The prototype (G-ASHG) rolled out of Hurn assembly hall on 28 July 1963, at which point BAC had received orders for the type from a number of operators. On 20 August 1963, the prototype conducted its first flight, painted in BUA livery. The first flight had taken place almost a year before the Douglas DC-9, a rival American jetliner; BAC considered the One-Eleven to hold a technological edge. The One-Eleven's lead was of significant importance commercially, since, as shown by the Bonanza Air Lines case, US authorities could refuse to approve sales of foreign aircraft to domestic airlines where an American alternative existed (Bonanza ended up ordering and operating the DC-9). Test flying was conducted by Squadron Leader Dave Glaser.

The One-Eleven prototype, flown by test pilot Mike Lithgow, crashed on 22 October 1963 during stall testing, with the loss of all on board.

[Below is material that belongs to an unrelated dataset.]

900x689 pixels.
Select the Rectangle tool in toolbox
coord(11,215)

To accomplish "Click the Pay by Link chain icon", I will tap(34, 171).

The investigation led to the discovery of what became known as deep stall or superstall, a phenomenon caused by reduced airflow to the tailplane caused by the combined blanking effects of the wing and the aft-mounted engine nacelles at high angles of attack, which prevents recovery of normal (nose-down) flight. To prevent such stalls, BAC designed and added devices known as stick shakers and stick pushers to the One-Eleven's control system. It also redesigned the wing's leading edge to smooth airflow into the engines and over the tailplane. The specially modified aircraft used for testing this problem is now preserved at Brooklands Museum.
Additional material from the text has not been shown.